MSNBC gossip columnist Jeanette Walls grew up in McDowell County, and today, she came to Charleston. Wall’s life now of hanging out with some of Hollywood's biggest stars is a far cry from her childhood digging though trash cans for food. It’s a message we can all relate to.
Ask the people who've read The Glass Castle, and they'll tell you they can't put it down.
Relating. Those are words Jeanette Walls is humbled to hear from a reader. But for so many years, her story of poverty in the most pure form was a painful source of shame.
“I was so ashamed and I was so embarrassed,” said Walls. “And now saying hey everybody has something, it's taken me out of my isolation.”
With a sense of humor and a whole lot of courage, the pages of Walls’ memoir are opening eyes and sending a message.
Ian Hedges and Abigail Kerns are just 16-years-old.
“Reading this book has made me look around more and realize that we all come from different areas and people aren't always who they seem,” said Kerns.

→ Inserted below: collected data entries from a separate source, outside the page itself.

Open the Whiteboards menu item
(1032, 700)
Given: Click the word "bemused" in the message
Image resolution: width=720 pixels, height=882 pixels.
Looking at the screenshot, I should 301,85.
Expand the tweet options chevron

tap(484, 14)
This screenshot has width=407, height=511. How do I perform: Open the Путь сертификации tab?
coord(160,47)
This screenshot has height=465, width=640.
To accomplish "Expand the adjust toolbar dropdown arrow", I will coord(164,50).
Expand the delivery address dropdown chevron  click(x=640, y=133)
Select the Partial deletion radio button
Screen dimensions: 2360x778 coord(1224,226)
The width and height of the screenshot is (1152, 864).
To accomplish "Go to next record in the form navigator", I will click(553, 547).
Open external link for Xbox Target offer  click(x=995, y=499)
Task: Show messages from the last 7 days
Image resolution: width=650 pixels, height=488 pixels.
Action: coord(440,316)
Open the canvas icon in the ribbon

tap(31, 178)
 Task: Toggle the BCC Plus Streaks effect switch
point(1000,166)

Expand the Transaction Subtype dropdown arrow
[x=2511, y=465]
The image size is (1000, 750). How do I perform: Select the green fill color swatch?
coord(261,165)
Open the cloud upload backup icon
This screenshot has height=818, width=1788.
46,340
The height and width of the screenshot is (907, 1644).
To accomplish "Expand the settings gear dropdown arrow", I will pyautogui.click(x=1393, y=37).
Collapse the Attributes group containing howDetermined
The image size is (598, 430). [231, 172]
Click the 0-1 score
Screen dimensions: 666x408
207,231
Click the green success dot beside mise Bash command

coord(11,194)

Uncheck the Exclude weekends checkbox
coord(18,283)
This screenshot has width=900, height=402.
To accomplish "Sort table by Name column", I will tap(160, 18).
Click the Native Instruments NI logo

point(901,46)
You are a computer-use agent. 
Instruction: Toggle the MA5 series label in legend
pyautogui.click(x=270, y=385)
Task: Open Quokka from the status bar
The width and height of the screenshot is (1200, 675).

English teacher Sallye Clark assigned the book for summer reading. She had no idea her students would still be talking about it late in the fall.
“No matter what we do, we can connect it back to Jeanette Walls or her story,” said Clark.
“My father’s lies were just that, and I had to face reality,” said Walls. “And that's not an entirely bad thing - to face reality.”
Reaching for whatever the best that reality can bring you.
“Don't wait for somebody to go out and build that castle for you, honey go out and build it yourself,” said Walls.
A lesson from a little girl who did just that.